Cinéma/ Le rôle du 7e art dans les changements sociétaux  

 

La huitième édition du Festival international du film de Kaduna (KADIFF), organisée dans le nord-ouest du Nigeria, a choisi pour thème : « Le cinéma comme outil de transformation sociale ».

 

 

Par Chaimaa Sadou

L’événement a réuni des films venus d’horizons variés ainsi que des professionnels passionnés, tous convaincus que le 7e art peut sensibiliser, dénoncer les injustices et favoriser un changement de regard sur la société. Cette édition a été marquée par l’intensité des échanges, la richesse des enseignements issus des débats et un engagement fort en faveur de la culture.

Depuis sa création en 2018, le KADIFF s’impose comme un rendez-vous incontournable. Cette année encore, acteurs, réalisateurs et créateurs venus d’Afrique et d’ailleurs ont convergé vers Kaduna autour d’une conviction partagée : le cinéma peut être un catalyseur de transformation sociale.

En mettant l’accent sur l’impact des images et des récits, le festival entend exploiter toute la force du cinéma pour stimuler la réflexion, éveiller les consciences et proposer des pistes de solutions face aux défis qui entravent le développement des sociétés africaines, en particulier ceux qui touchent les jeunes.

Le directeur du festival, Audu Kashim Israel, a souligné que les films donnent une voix à ceux qui en sont habituellement privés et permettent de mettre en lumière des vérités souvent passées sous silence.

Les chiffres de cette édition illustrent son rayonnement : plus de 2 000 participants issus de plus de 50 pays se sont inscrits.
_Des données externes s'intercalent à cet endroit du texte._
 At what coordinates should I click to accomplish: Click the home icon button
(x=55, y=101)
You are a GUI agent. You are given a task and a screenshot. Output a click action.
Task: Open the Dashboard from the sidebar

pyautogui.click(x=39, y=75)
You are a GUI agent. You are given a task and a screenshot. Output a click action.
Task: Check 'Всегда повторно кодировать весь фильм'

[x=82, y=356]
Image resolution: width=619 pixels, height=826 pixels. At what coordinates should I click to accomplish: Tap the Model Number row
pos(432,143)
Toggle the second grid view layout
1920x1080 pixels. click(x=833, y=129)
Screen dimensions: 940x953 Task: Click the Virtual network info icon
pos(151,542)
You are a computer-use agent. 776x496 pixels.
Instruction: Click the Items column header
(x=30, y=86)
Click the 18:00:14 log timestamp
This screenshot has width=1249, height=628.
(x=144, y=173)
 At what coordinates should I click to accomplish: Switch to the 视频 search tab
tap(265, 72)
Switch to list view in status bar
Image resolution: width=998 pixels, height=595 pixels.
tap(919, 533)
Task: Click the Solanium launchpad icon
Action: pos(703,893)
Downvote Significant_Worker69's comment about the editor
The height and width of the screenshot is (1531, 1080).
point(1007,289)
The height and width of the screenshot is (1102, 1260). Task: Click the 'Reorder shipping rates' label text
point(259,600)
Parmi les nombreuses œuvres présentées, un comité de sélection composé de neuf experts représentant 15 pays en a retenu 168, venues notamment de Russie, d’Ouganda, de Tunisie, des États-Unis ou encore de France. Pour la troisième année consécutive, un film ougandais a été distingué comme meilleur choix, confirmant le dynamisme du cinéma d’Afrique de l’Est et la portée internationale grandissante du festival.

Le KADIFF ne se limite plus à la simple projection de films : il s’est enrichi de cours magistraux, d’ateliers pratiques, de débats, d’expositions, d’excursions éducatives et de cérémonies de remise de prix. Cette année, un programme spécialement destiné à encourager l’émergence de jeunes talents a été inauguré, renforçant ainsi la vocation formatrice de l’événement.

Pour Gloria Ugolee-Ehiosun, cinéaste installée à Abuja, le cinéma est capable de changer le monde. Elle estime essentiel de montrer aux jeunes créateurs comment leurs œuvres peuvent influencer la société. Elle les encourage à produire des films qui suscitent la réflexion et transforment les mentalités. Selon elle, participer à un festival d’une telle envergure est une expérience stimulante et inspirante.

La comédienne de Nollywood, Chinyere Nwabueze, partage cette conviction. Elle considère le film comme une arme puissante pour combattre les stéréotypes et rappelle que l’industrie cinématographique évolue dans un contexte social difficile. Pour elle, le cinéma peut aider à dépasser ces obstacles, tout en favorisant une meilleure compréhension et le respect entre les peuples.

Le réalisateur et journaliste britannique John Coster a lui aussi soutenu l’initiative, insistant sur la nécessité pour les cinéastes africains de raconter leurs propres histoires. Selon lui, il est primordial que l’image de l’Afrique soit présentée à travers le regard de ses habitants et non uniquement selon la vision extérieure.

Bien plus qu’un simple événement culturel, le Festival international du film de Kaduna se positionne comme un véritable espace de rencontre, d’apprentissage et de transformation. Dans un contexte marqué par des difficultés économiques, sociales et sécuritaires, il contribue à renforcer les liens entre cultures et à montrer que le cinéma peut devenir un outil de changement et de rapprochement.

Édition après édition, le KADIFF affirme sa place en tant que vitrine du cinéma africain authentique et audacieux. En mettant en avant des films qui explorent les réalités sociales, les défis et les espoirs du continent, le festival prouve que le 7e art dépasse largement la fonction de divertissement. Il est porteur d’un message, vecteur de changement et source d’espoir dans les périodes les plus éprouvantes.